1509P - Additional haemoglobin (Hb) and quality of life (QoL) analyses from eAQUA

Date 28 September 2014
Event ESMO 2014
Session Poster Display session
Topics Supportive Care
Presenter Giuseppe Tonini
Citation Annals of Oncology (2014) 25 (suppl_4): iv517-iv541. 10.1093/annonc/mdu356
Authors G. Tonini1, J. Mouysset2, M. Rotarski3, D. Spaeth4, M. Airoldi5, C. Toganel6, C. Christofyllakis7, L. Belton8, C. Bohac9, J. Terwey10
  • 1Medical Oncology, University Campus Bio-Medico, 00128 - Rome/IT
  • 2Medical Oncology, Clinique Rambot Provençale, 13100 - Aix en Provence/FR
  • 3Centre Oncologie Et De Radiothérapie, Clinique Paulmy, FR-64100 - Bayonne/FR
  • 4Medical Oncology, Centre d'Oncologie de Gentilly, 54100 - Nancy/FR
  • 5Oncology, Azienda Ospedaliera Universitaria "Città della Saluta e della Scienza" di Torino, 10126 - Torino/IT
  • 6Oncology, Spitalul Clinic Judetean de Urgenta Targu Mures, 540142 - Targu Mures/RO
  • 7Medical Oncology, 401 Military Hospital, PC11526 - Athens/GR
  • 8Biostatistics, LB Biostatistics, Southall/GB
  • 9Clinical Reseach, Amgen Inc., CA91320-1799 - Thousand Oaks/US
  • 10Medical Development - Oncology, Amgen (Europe) GmbH, 6301 - Zug/CH

Abstract

Aim

Erythropoiesis-stimulating agents (ESAs) such as darbepoetin alfa (DA) can be used to reduce the need for transfusions and improve QoL in patients (pts) with symptomatic chemotherapy-induced anaemia (CIA). eAQUA was a phase 4, prospective, observational study, assessing Hb outcome and fatigue-related QoL (electronic assessment) in pts with solid tumours who had symptomatic CIA and were receiving an ESA according to approved European indication.

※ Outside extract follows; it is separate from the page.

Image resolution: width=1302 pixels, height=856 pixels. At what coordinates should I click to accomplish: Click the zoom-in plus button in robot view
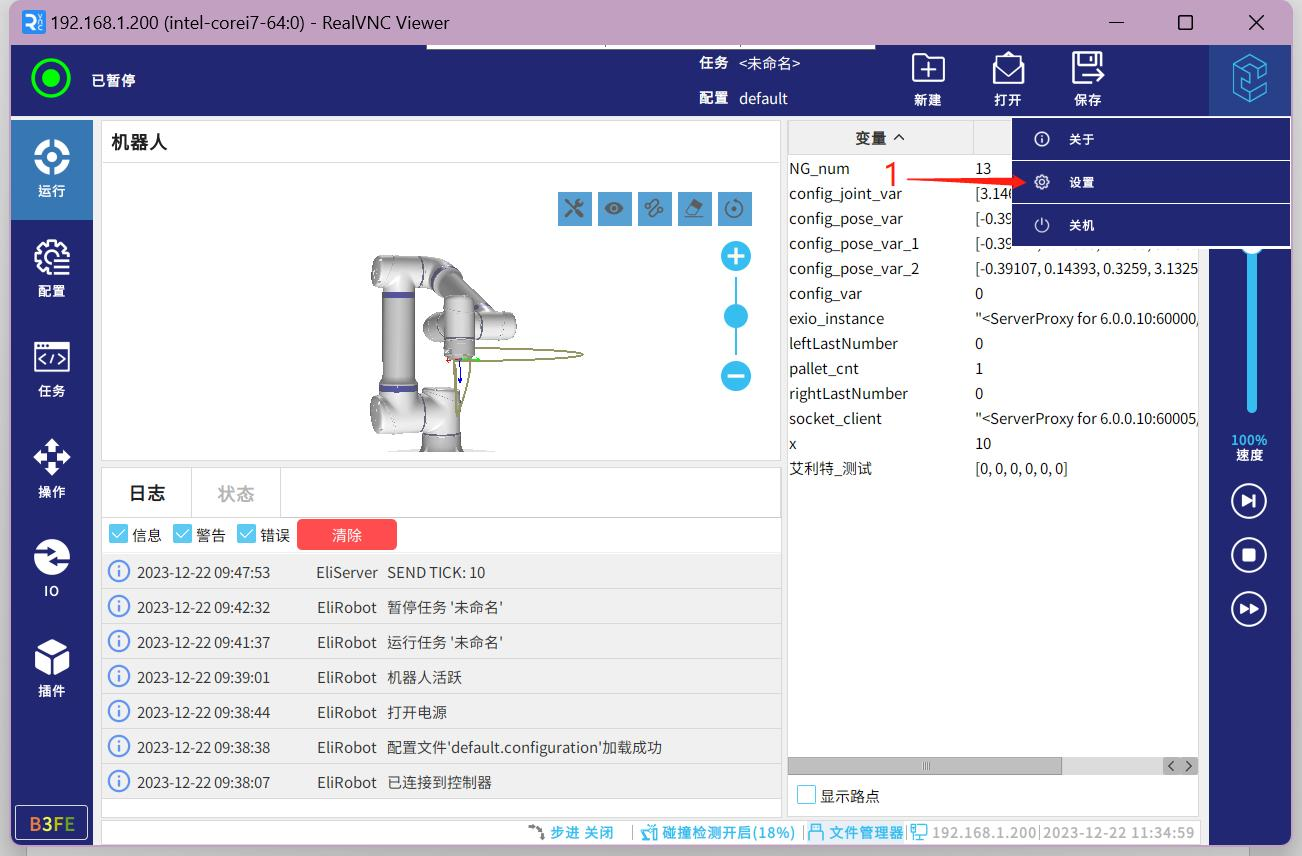736,257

Primary data and detailed methodology from the eAQUA study are reported in the accompanying abstract (Tonini et al).

Methods

Additional analyses for eAQUA included: median time from baseline to an increase in Hb ≥1 g/dL or a QoL improvement (Kaplan-Meier methodology); proportion of pts with both a QoL improvement and a Hb increase ≥1 g/dL at week (wk) 9, by tumour type, and red blood cell (RBC) transfusion/iron use during the course of the study. QoL was measured in terms of Functional Assessment of Cancer Therapy-Fatigue subscale scores and fatigue Visual Analogue Scale scores.

Results

1262 pts were enrolled; the primary analysis set reported here comprised pts who received DA and had baseline and wk 9 Hb and QoL data (n = 510). Overall, 65% of pts were female, 52% were ≥65 years and 56% had competed 1-3 chemotherapy cycles. By tumour type, the proportions of pts having both a Hb increase ≥1 g/dL and QoL improvement at wk 9 were: breast (n = 152) 39% (95% confidence intervals [CI]: 31-47%); ovarian (n = 79) 38% (95% CI: 27-49%); colorectal (n = 71) 31% (95% CI: 20-42%); NSCLC (n = 70) 29% (95% CI: 18-39%) and prostate (n = 39) 28% (95% CI: 14-42%). Median times to Hb increase ≥1 g/dL or QoL improvement were 37 (95% CI: 30-43) days and 40 (95% CI: 34-43) days, respectively. Overall, 82 pts (16%) required ≥1 RBC transfusion; median Hb in the 7 days prior to transfusion was 8.3 (range: 6-12) g/dL. Overall, 163 pts (32%) required iron supplementation.

Conclusions

In our study, many pts treated with DA per current European indication for symptomatic CIA had Hb increases ≥1 g/dL and/or QoL improvements within 6 weeks of starting treatment. QoL/Hb improvements were observed across tumour types. Relatively few pts required transfusions or iron supplementation during the study.

Disclosure

G. Tonini: received Research funding from Amgen for eAQUA participation; J. Mouysset, M. Rotarski, M. Airoldi, C. Toganel and C. Christofyllakis: has received research funding from Amgen for eAQUA participation; D. Spaeth: has received research funding from Amgen for eAQUA participation and honoraria for symposia participation from Amgen; L. Belton: is a contractor funded by Amgen; C. Bohac: is an Amgen Inc. employee and stockholder; J. Terwey: is an Amgen (Europe) GmbH employee and stockholder.